Transparency in Action or Political Fiction? the Pre-Inquiry Phase of the UK COVID-19 Inquiry
Transparency in Action or Political Fiction? the Pre-Inquiry Phase of the UK COVID-19 Inquiry
Tuesday, 8 July 2025: 00:00
Location: FSE005 (Faculty of Education Sciences (FSE))
Oral Presentation
This paper examines the pre-inquiry phase of the UK COVID-19 Inquiry, focussing on two key points of contestation – around the timing of the inquiry and its terms of reference. Drawing on an analysis of a wide range of documents, including newspaper reports, statements from government and grassroot campaign groups, parliamentary inquiry reports, and inquiry-related correspondence, the paper approaches the practice of ‘calling for’ (and resisting calls for) a statutory public inquiry and the process of producing terms of reference as ritualised negotiations that serve a performative function. They work towards the impression that an inquiry will produce all that is worth knowing about an event or an issue. To achieve this effect, governments must declare themselves committed to transparency, in both a general sense, by upholding the idea that inquiries serve as mechanisms of total knowledge, and in their specific contributions to the ritualised negotiations that characterise the pre-inquiry phase. At the same time, as this paper sets out to show, by deciding key features of an inquiry – when it happens and what it covers – a government creates a specific vantage point from which to review an event. In doing so, it plays a decisive role in producing an inquiry’s ontological and epistemological moorings and confirming a particular political fiction concerning ‘what happened’ and what ought to be done about it.

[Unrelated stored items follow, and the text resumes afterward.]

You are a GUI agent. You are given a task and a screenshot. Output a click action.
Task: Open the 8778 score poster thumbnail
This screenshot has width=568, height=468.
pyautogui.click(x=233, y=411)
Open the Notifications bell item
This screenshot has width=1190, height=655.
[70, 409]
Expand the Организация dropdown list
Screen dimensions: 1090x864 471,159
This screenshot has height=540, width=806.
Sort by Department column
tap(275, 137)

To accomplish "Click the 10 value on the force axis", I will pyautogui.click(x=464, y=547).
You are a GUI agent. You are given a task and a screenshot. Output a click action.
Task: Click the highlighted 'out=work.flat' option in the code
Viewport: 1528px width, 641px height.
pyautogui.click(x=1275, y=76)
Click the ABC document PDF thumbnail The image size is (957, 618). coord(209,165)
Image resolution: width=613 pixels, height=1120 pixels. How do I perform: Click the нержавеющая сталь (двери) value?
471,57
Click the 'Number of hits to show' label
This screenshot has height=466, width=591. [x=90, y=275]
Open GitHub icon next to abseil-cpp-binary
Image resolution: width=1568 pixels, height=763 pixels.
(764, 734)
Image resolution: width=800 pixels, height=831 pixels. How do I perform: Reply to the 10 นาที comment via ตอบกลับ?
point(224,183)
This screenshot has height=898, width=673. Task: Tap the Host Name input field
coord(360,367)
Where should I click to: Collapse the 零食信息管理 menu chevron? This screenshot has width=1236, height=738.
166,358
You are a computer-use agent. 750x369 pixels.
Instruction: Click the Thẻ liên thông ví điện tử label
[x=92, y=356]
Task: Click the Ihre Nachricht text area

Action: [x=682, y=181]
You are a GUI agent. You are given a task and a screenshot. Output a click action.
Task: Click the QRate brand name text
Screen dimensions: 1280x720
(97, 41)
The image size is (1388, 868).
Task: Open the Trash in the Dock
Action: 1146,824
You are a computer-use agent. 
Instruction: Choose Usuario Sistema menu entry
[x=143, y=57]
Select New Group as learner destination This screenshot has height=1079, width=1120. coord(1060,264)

In the case of the UK COVID-19 Inquiry, this underlying political fiction is that the pandemic was an externally imposed-reality, unpredictable and largely uncontrollable. The paper is interested, therefore, in the strategic uses of transparency in at once asserting political disinterestedness and a commitment to obtaining ‘full’ knowledge of what happened, whilst confirming the limits of institutional knowledge and action.